Dans une lettre envoyée au ministre la semaine dernière, le DAmyot écrit que la loi, tout comme le règlement d’application, « transgresse [le] droit à l’association et son corollaire, le droit à la négociation ».

« Nous dire que nous aurons l’occasion, comme tous les citoyens québécois, de commenter un projet de règlement dans le cadre d’une consultation inhérente à une publication dans la Gazette officielle est inacceptable et constitue une négation de nos droits fondamentaux. Vous compromettez votre engagement d’établir un climat de collaboration avec nous », écrit le président.

La FMOQ n’a pas rendu public le contenu de la mise en demeure.

Fin de non-recevoir à Québec

Le cabinet du ministre a fait savoir vendredi qu’il n’était pas question de reculer sur la publication du projet de règlement qui a reçu la semaine dernière le feu vert du Conseil des ministres.

« Le ministre suit son plan de match et respecte son engagement pris auprès des Québécois au printemps 2022 lors de l’adoption de la loi visant à augmenter l’offre de services de première ligne.
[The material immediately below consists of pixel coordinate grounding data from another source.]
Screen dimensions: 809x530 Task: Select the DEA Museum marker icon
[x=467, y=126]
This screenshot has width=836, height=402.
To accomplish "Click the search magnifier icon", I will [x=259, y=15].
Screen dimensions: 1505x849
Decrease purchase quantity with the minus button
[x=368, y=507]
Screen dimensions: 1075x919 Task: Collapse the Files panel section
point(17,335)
Nous avons le devoir de soigner en priorité les gens les plus vulnérables, c’est une question de responsabilité sociale des médecins », a-t-on indiqué vendredi.
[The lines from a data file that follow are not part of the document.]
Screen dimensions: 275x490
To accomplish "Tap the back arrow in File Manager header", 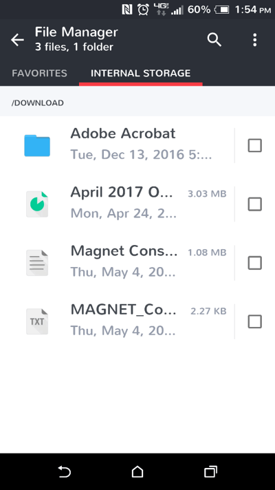I will click(x=17, y=40).
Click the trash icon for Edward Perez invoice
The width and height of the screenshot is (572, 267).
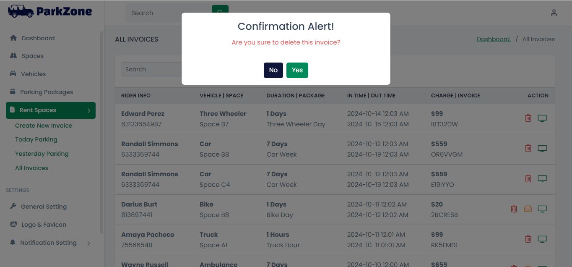coord(528,118)
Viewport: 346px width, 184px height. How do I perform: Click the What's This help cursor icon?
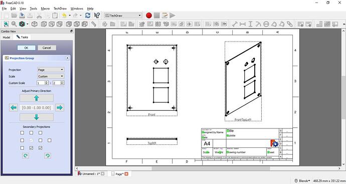pos(97,15)
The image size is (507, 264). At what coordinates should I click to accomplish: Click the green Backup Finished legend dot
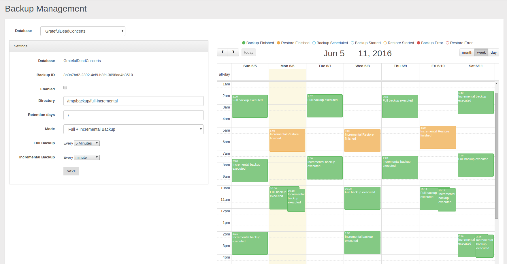click(244, 43)
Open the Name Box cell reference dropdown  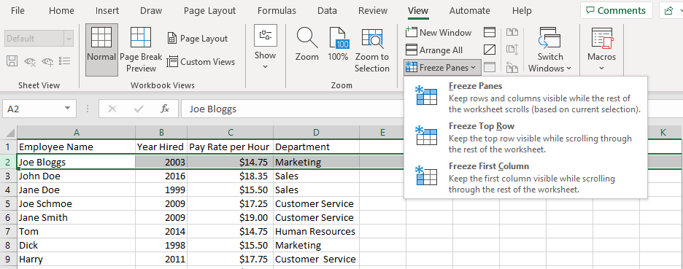tap(68, 109)
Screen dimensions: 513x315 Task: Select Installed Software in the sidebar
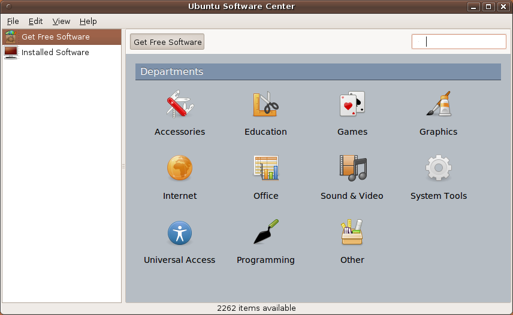tap(55, 53)
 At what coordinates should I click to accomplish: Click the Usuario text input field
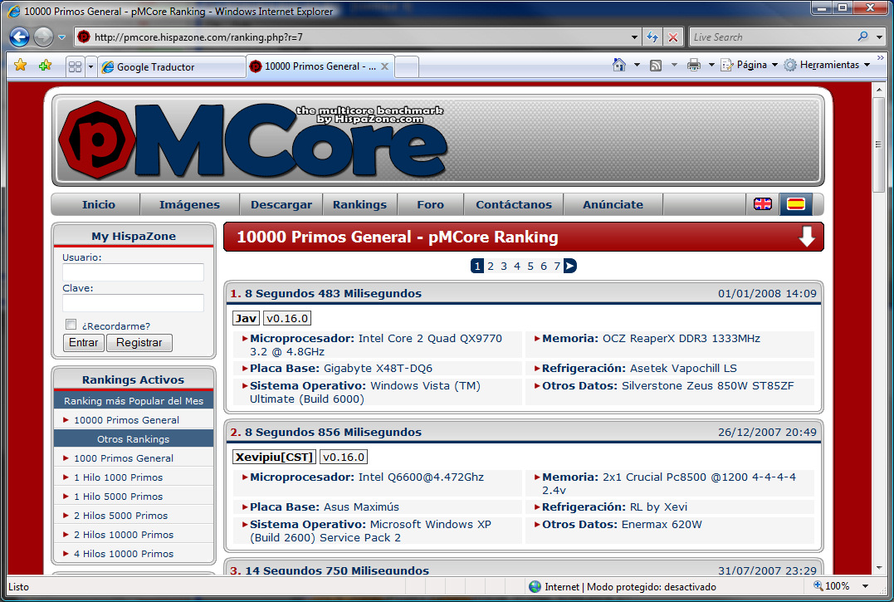point(133,272)
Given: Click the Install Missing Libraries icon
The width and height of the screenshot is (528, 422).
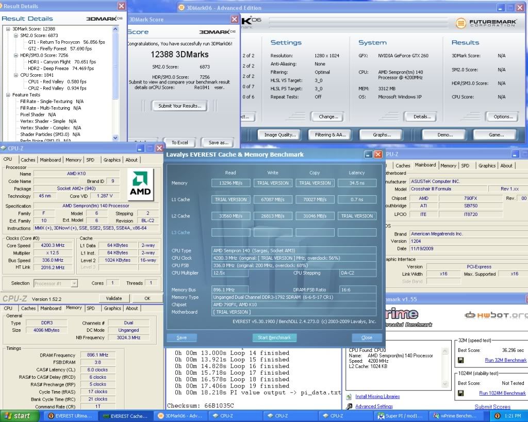Looking at the screenshot, I should pos(349,397).
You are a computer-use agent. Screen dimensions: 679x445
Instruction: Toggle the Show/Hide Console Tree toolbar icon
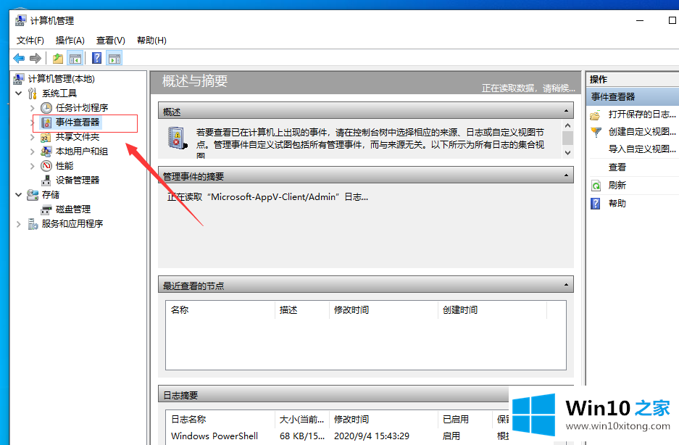point(75,59)
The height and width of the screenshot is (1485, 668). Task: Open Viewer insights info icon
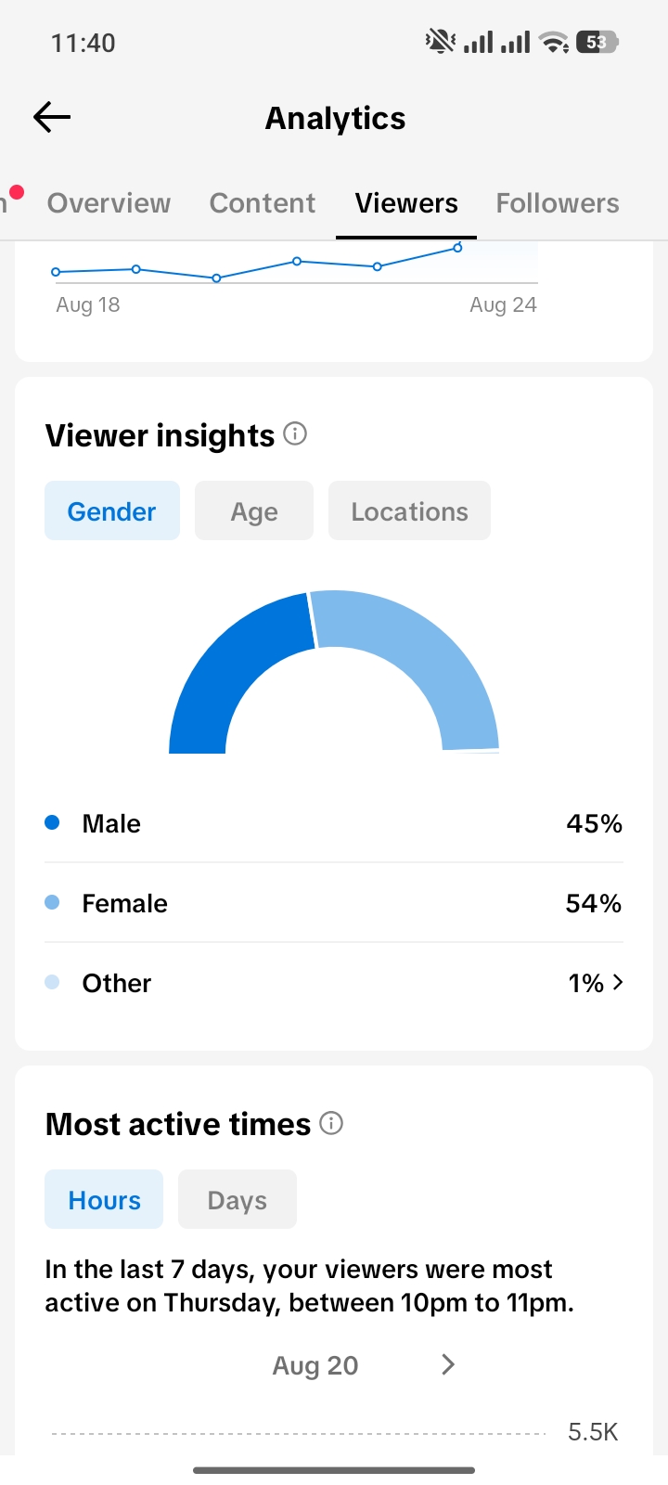[295, 433]
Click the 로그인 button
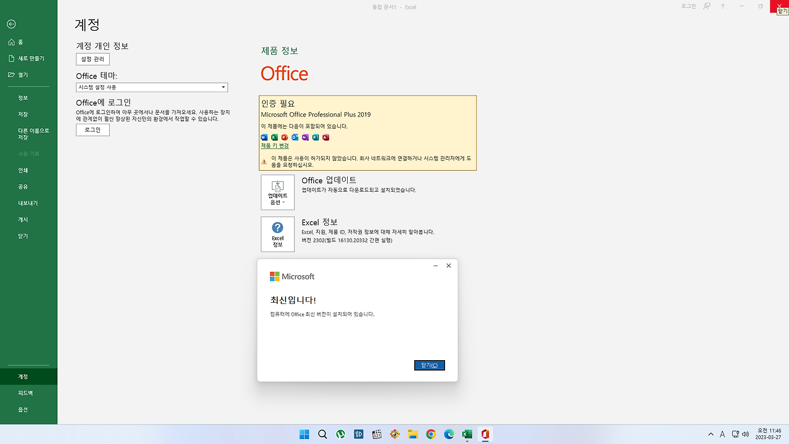Image resolution: width=789 pixels, height=444 pixels. (92, 130)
Sur le fond, les médecins de famille se disent favorables aux nouvelles demandes du ministre, qui souhaite notamment les obliger à prioriser la prise en charge de patients orphelins vulnérables, comme ceux qui souffrent d’un cancer ou d’autres maladies graves.

Selon M. Dubé, quelque 13 000 patients vulnérables attendent toujours d’être pris en charge par un médecin de famille ou un groupe de médecine de famille (GMF).
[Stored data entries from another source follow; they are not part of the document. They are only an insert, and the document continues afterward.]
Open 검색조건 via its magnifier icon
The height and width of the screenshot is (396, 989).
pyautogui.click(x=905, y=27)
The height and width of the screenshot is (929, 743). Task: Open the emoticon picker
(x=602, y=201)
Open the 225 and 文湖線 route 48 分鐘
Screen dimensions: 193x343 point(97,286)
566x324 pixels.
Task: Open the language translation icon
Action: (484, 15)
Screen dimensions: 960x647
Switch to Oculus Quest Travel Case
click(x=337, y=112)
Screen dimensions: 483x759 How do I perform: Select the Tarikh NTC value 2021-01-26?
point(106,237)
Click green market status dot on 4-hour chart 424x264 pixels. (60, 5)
« Je veux ramener ça à zéro », illustrait le ministre, qui demande aux médecins un nouveau tour de roue.

« Dans l’état actuel de pénurie de main-d’œuvre médicale, il est illusoire de croire que les médecins de famille, à eux seuls, pourraient venir à bout des guichets. Il y aura toujours un certain nombre de patients appartenant à cette clientèle », écrit le DAmyot dans sa lettre du 5 février.

Par ailleurs, les médecins de famille sont d’accord avec l’objectif du ministre d’avoir un meilleur accès aux données sur les disponibilités des cliniques médicales. Or, ils disent craindre que cela ne s’accompagne de sanctions aux médecins et n’alourdisse des tâches administratives.

M. Dubé a déjà indiqué qu’il n’avait pas l’intention d’imposer des sanctions aux médecins qui ne prendraient pas par exemple suffisamment de patients en charge. Reste que la loi 20, adoptée à l’époque sous le ministre Gaétan Barrette, lui permettrait de le faire.

En 2022, le gouvernement Legault et la FMOQ ont conclu une entente pour la prise en charge d’au moins 500 000 patients orphelins en déployant notamment le Guichet d’accès à la première ligne (GAP), qui permet à un patient sans médecin de famille d’être pris en charge par un GMF, et non un seul omnipraticien. Quelque 900 000 patients sont inscrits au GAP en date du 15 janvier.